Sentado en un banquillo en el parque, él observaba a la gente pasar; niños, hombres, mujeres, ancianos y animales (desde mascotas junto a sus dueños hasta los pequeños e insignificantes pájaros que se posaban en las ramas de los árboles). Todo esto lo hacía con una sonrisa, una pequeña y disimulada sonrisa, tan sutil que casi parecía no estar ahí, con audífonos puestos en cada oído y mirando la pantalla de su teléfono mientras articulaba sus labios de forma suave, cualquiera que hubiera dirigido la mirada hacia su lejano banquillo no habría pensado nada malo de él (debe estar hablando con alguien, eso pensarían); no podrían estar más equivocados.

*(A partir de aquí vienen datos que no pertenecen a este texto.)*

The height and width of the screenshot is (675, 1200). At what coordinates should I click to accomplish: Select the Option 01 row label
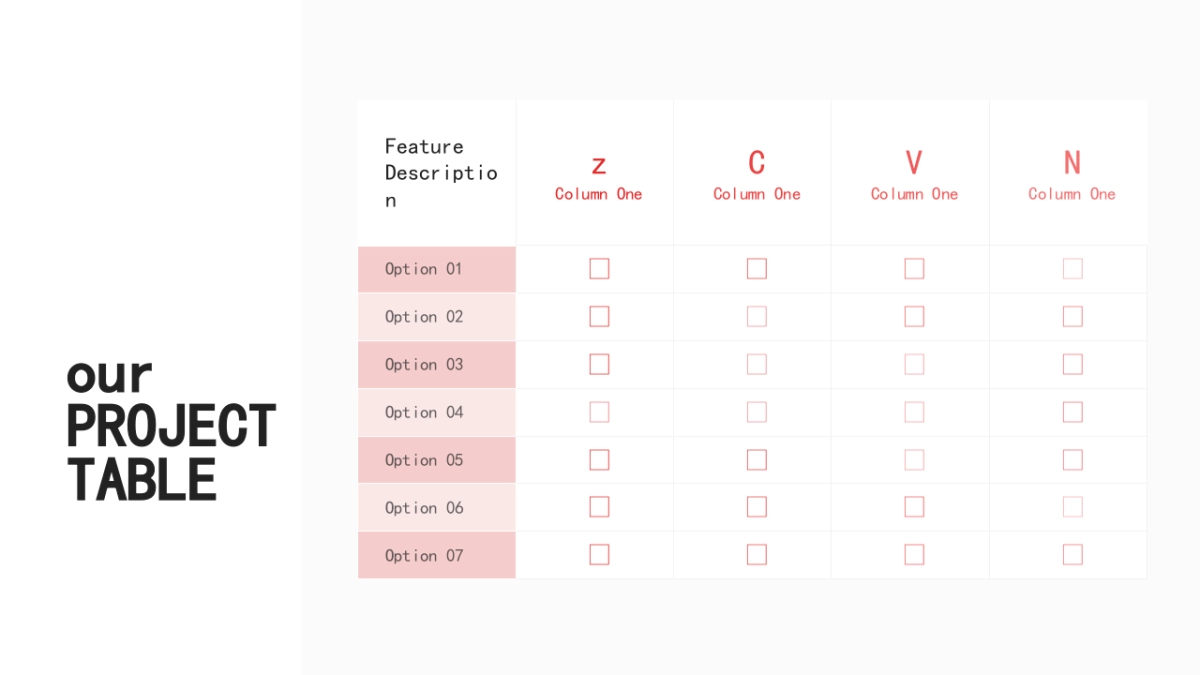(x=424, y=269)
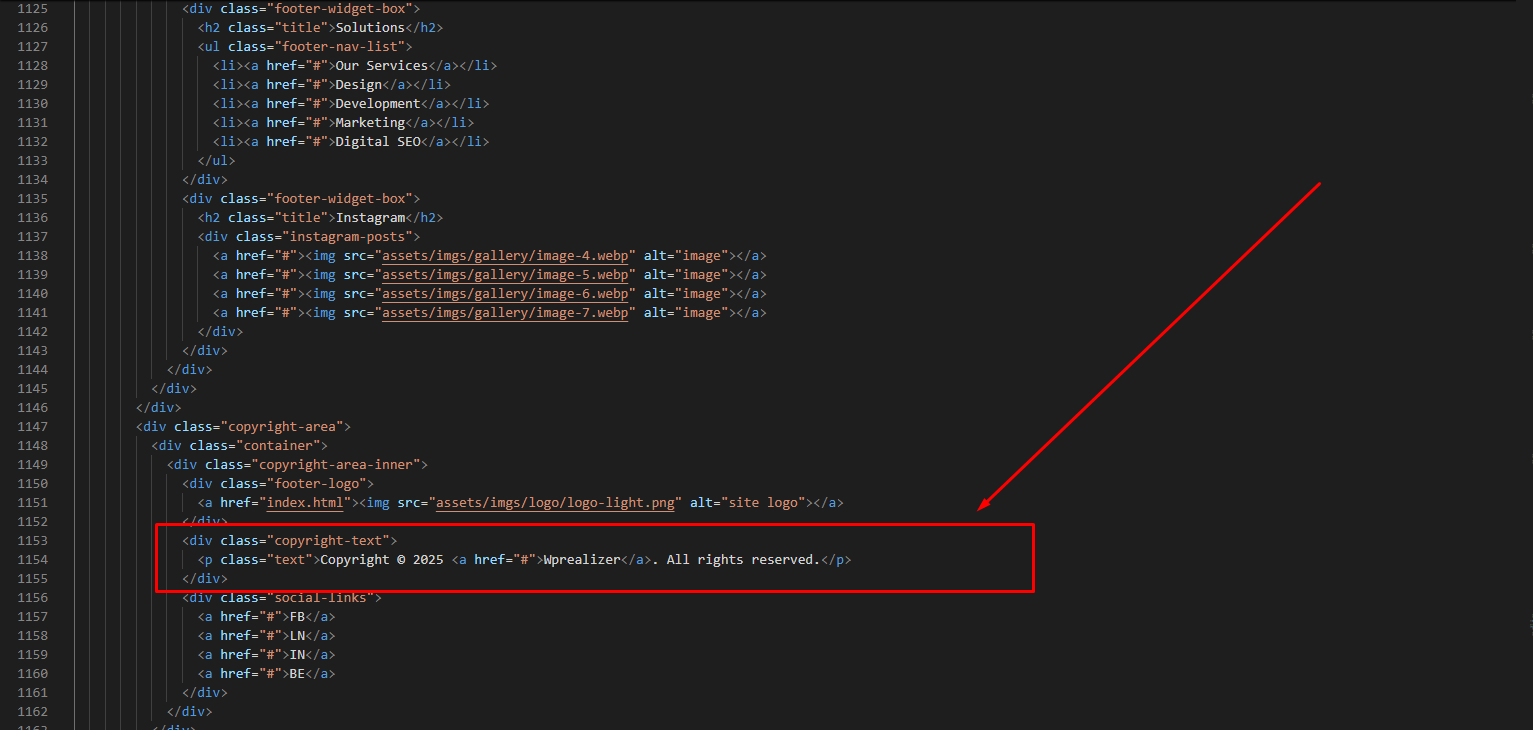Click line number 1135 in the gutter

tap(32, 199)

Dentro de él había algo tóxico, asqueroso, enfermizo y podrido; una masa mocosa, negra y burbujeante que lentamente se desplazaba hacia cada parte de su ser, sus pequeñas pompas reventaban al compás de la melodía que retumbaba en sus oídos; la melodía de una cajita musical (tin tintintin-tin tintin, tin tin tin tin tin tintin), la cajita hacía eco en la oscuridad con su dulce y lenta melodía, a la par que esa enfermiza masa avanza por todo su interior, engullendo todo a su paso. Empezó con algo pequeño, tan pequeño e insignificante que nadie habría pensado que estaba mal (bueno, tal vez algunos), pero, sin que nadie lo notara (incluso antes de que él mismo se percatara) aquella masa había echado raíces en lo más profundo de ser, y lenta pero segura, empezó a avanzar y a envenenarlo por dentro. Cualquiera habría pensado que aquella “cosa”, aquella masa era mala y debía ser desechada, pero él no, ante sus ojos, la masa era hermosa, dulce y tentadora (como aquel dulce que de pequeño tanto ansiabas probar pero no podías); por lo tanto, la abrazo y la dejo crecer, en la oscuridad de su ser.
Sentado en un banquillo en el parque, él observaba a la gente pasar; niños, hombres, mujeres, ancianos y animales (desde mascotas junto a sus dueños hasta los pequeños e insignificantes pájaros que se posaban en las ramas de los árboles), pero se fijaba especialmente en los niños, sobre todo en las niñas, a través de la cámara de su teléfono, el observaba a los pequeños, jugando y riendo, sus labios no murmuraban nada, simplemente tarareaba la melodía de la cajita de música (tin tintintin-tin tintin, tin tin tin tin tin tintin).
Sentado en un banquillo en el parque, con audífonos puestos en cada oído y mirando la pantalla de su teléfono, bajo la sombra del árbol que le resguardaba del sol de verano, él sonreía, una sonrisa tan pequeña y disimulada, tan sutil que casi parecía no estar ahí; mientras articulaba sus labios de forma suave al ritmo de la melodía (tin tintintin-tin tintin, tin tin tin tin tin tintin), él se pudría, se pudría por dentro.